HOGE RAAD DER NEDERLANDEN
STRAFKAMER
Nummer21/01340
Datum13 december 2022
ARREST
op het beroep in cassatie tegen een arrest van het gerechtshof Arnhem-Leeuwarden van 23 maart 2021, nummer 21-000999-19, in de strafzaak
tegen
[verdachte] ,
geboren te [geboorteplaats] op [geboortedatum] 1960,
hierna: de verdachte.

1.Procesverloop in cassatie

Het beroep is ingesteld door de verdachte. Namens deze hebben R.J. Baumgardt, P. van Dongen en S. van den Akker, allen advocaat te Rotterdam, bij schriftuur een cassatiemiddel voorgesteld. De schriftuur is aan dit arrest gehecht en maakt daarvan deel uit.
De advocaat-generaal T.N.B.M. Spronken heeft geconcludeerd tot verwerping van het beroep.

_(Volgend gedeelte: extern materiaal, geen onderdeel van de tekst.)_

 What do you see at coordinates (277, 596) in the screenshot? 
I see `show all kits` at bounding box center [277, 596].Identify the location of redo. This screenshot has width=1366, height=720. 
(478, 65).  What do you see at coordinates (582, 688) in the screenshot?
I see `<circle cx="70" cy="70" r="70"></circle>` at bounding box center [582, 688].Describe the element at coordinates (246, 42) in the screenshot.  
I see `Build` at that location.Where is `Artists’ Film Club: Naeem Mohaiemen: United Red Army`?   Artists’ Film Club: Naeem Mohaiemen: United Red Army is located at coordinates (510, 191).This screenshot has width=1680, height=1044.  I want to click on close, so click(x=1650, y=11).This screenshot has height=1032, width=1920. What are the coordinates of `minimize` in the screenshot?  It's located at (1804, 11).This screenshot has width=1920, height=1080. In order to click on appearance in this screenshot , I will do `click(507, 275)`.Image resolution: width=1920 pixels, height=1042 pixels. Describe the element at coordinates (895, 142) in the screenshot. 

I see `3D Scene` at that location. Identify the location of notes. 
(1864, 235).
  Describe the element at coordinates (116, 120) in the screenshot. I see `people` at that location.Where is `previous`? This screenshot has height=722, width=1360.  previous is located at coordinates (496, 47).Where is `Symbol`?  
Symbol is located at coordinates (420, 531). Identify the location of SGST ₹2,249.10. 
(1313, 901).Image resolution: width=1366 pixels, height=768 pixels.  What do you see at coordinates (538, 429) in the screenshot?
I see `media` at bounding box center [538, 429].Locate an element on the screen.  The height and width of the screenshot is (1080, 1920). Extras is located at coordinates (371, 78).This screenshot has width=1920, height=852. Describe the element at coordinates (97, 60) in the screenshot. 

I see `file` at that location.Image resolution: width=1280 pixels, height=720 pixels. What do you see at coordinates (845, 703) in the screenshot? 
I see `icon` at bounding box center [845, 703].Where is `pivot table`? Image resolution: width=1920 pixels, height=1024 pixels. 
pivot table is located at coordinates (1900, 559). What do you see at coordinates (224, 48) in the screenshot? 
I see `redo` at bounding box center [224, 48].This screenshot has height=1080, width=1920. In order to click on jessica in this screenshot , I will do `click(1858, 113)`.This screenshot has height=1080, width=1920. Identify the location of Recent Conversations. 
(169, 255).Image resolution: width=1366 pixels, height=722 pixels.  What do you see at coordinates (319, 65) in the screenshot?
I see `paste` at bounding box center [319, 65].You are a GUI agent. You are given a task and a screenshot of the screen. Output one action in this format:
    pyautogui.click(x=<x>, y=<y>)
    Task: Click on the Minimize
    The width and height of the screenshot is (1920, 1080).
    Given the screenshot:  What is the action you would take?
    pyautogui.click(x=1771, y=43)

2.Beoordeling van het cassatiemiddel

2.1
Het cassatiemiddel klaagt over het oordeel van het hof dat sprake is van ‘een onderzoek’ als bedoeld in artikel 8 lid 5 van de Wegenverkeerswet 1994 (hierna: WVW 1994). Het keert zich in het bijzonder tegen het oordeel van het hof dat de resultaten van het bloedonderzoek voor het bewijs kunnen worden gebruikt omdat is voldaan aan het voorschrift dat de bloedmonsters ‘zo spoedig mogelijk’ worden bezorgd bij het laboratorium als bedoeld in artikel 13 lid 1, aanhef en onder d, (oud) van het Besluit alcohol, drugs en geneesmiddelen in het verkeer (hierna: Besluit).
2.2.1
Het hof heeft ten laste van de verdachte bewezenverklaard dat:
“hij op 27 juni 2018 te Breukelen, gemeente Stichtse Vecht een voertuig, te weten een personenauto heeft bestuurd na gebruik van een in artikel 2, van het Besluit alcohol, drugs en geneesmiddelen in het verkeer, aangewezen stof als bedoeld in artikel 8, eerste lid van de Wegenverkeerswet 1994, te weten cannabis, terwijl ingevolge een onderzoek in de zin van artikel 8 van de WVW 94, het gehalte in zijn bloed van de bij die stof vermelde meetbare stof 5,7 microgram THC per liter bloed bedroeg, zijnde hoger dan de in artikel 3 van het genoemd Besluit, bij die stof vermelde grenswaarde.”
2.2.2
Het hof heeft ten aanzien van de bewezenverklaring onder meer het volgende overwogen:
“Het standpunt van de verdediging
(...) Subsidiair heeft de raadsvrouw betoogd dat het bloed na afname niet zo spoedig mogelijk bij het laboratorium dat het bloedonderzoek verricht, is ingezonden. Het vereiste van een spoedig bezorging is een strikte waarborg, nu het ziet op de betrouwbaarheid van de uitkomst van het onderzoek als bedoeld in artikel 8 van WVW 1994. Bewijsuitsluiting dient het gevolg te zijn, zodat ook dan vrijspraak moet volgen.
(...)
Overwegingen van het hof
Van ‘een onderzoek’ als bedoeld in artikel 8, vijfde lid van de WVW 1994 is slechts sprake indien de strikte waarborgen zijn nageleefd waarmee de wetgever dat onderzoek heeft omkleed.
(...)
In artikel 13, eerste lid, onder d van het Besluit is vastgelegd dat bloedmonsters zo spoedig mogelijk dienen te worden bezorgd bij het geaccrediteerde laboratorium als bedoeld in artikel 14, tweede lid, van het Besluit. Op grond van het arrest van de Hoge Raad van 27 maart 1990 (ECLI:NL:HR:1990:AD6972) moet hieronder worden begrepen dat de bloedmonsters ook zonder uitstel worden toegezonden aan het laboratorium. Deze waarborg is een strikte waarborg, zodat het onderzoek bij het niet naleven daarvan niet voor het bewijs mag worden gebezigd.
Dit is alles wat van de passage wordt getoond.